About the time I got to seminary a protest movement rooted in the Catholic Church in South America was getting started.  It was called Liberation Theology.  The birth of the liberation theology movement is usually dated to the second Latin American Bishops’ Conference, which was held in Medellín, Colombia, in 1968. 

It’s big surge forward, though, was borne on the tragedy of the assassination of one of its stalwarts— Archbishop Óscar Romero.  An outspoken champion for the people who were suffering during El Salvador’s brutal civil war, Romero, the archbishop of San Salvador, was murdered on March 24, 1980. His death was celebrated by the military and the ruling class.

The night before his murder, the archbishop made a personal appeal to the soldiers responsible for the escalating violence in El Salvador: “I beseech you, I beg you, I command you! In the name of God: Cease the repression.” The next day, he was gunned down while saying Mass.  Not a bad line for today as well.

As I thought about the church and protest I ran across a Romero quote which challenges us not to shrink from our heritage but to embrace and reclaim our heritage in protest:  “This is the mission entrusted to the church, a hard mission: to uproot sins from history, to uproot sins from the political order, to uproot sins from the economy, to uproot sins wherever they are.

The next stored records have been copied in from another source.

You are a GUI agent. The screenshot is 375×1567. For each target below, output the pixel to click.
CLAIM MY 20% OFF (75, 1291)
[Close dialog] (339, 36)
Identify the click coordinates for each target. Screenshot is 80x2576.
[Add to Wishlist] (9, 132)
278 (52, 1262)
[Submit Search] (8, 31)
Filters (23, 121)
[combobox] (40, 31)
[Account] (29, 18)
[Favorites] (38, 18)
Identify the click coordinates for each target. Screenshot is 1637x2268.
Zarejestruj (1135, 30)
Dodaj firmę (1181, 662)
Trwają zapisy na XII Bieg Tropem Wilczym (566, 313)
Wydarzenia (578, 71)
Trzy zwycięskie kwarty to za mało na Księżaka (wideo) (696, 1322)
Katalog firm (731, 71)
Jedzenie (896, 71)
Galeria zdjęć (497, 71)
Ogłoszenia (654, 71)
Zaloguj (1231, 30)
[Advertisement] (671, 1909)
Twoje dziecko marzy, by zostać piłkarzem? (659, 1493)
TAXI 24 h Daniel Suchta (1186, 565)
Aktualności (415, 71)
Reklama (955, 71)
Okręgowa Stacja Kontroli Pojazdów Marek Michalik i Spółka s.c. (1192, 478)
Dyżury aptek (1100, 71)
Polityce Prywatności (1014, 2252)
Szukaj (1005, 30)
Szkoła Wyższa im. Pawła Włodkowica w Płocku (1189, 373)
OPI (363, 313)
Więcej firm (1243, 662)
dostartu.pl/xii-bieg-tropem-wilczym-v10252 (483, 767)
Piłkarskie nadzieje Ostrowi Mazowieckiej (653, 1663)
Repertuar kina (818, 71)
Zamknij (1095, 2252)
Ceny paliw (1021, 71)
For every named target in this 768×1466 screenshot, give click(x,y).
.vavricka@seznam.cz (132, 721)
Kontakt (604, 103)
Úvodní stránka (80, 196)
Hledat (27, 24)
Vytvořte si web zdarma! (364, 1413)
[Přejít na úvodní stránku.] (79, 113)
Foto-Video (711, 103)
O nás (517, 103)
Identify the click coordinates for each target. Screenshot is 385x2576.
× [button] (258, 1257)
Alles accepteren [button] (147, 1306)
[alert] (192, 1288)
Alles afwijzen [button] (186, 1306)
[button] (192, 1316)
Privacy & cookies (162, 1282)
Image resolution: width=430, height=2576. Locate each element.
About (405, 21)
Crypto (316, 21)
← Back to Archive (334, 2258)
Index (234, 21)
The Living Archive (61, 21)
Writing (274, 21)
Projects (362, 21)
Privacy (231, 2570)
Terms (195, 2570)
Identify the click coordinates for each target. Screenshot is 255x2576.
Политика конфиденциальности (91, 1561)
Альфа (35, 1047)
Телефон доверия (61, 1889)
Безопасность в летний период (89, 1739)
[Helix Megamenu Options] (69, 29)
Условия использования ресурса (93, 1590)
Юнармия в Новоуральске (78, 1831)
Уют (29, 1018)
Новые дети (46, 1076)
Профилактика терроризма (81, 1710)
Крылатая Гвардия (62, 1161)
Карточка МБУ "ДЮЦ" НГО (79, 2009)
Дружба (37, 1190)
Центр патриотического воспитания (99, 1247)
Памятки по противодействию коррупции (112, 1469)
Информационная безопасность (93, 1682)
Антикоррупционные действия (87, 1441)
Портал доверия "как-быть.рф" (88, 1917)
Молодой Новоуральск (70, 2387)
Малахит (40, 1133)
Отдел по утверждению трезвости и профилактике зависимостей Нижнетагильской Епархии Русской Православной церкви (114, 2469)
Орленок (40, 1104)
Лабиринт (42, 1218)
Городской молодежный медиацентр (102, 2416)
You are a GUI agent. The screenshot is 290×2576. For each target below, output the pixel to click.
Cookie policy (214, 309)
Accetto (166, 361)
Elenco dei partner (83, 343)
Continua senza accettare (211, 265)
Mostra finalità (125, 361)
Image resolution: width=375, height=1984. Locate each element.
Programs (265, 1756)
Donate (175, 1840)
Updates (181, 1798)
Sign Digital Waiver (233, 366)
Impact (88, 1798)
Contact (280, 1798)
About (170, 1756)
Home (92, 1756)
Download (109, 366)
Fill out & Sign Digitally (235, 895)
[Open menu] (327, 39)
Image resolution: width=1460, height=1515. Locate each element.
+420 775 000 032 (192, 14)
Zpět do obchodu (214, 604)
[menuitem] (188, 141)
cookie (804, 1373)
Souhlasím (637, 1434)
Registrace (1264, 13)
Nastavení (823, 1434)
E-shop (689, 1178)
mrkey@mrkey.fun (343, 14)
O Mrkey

What a hard task! It has to meet conflicts amid so much selfishness, so much pride, so much vanity, so many who have enthroned the reign of sin among us.”

I am not sure what direction I will take in next week’s sermon— after all that’s 10 days from now—  however I think it will be partly informed by another Romero quote which brings redemption of protest to a manageable level:  “The Gospel is a very dangerous idea. We have to see how much of that dangerous idea we can perform in our own lives. There is nothing innocuous or safe about the Gospel. Jesus did not get crucified because he was a nice man.”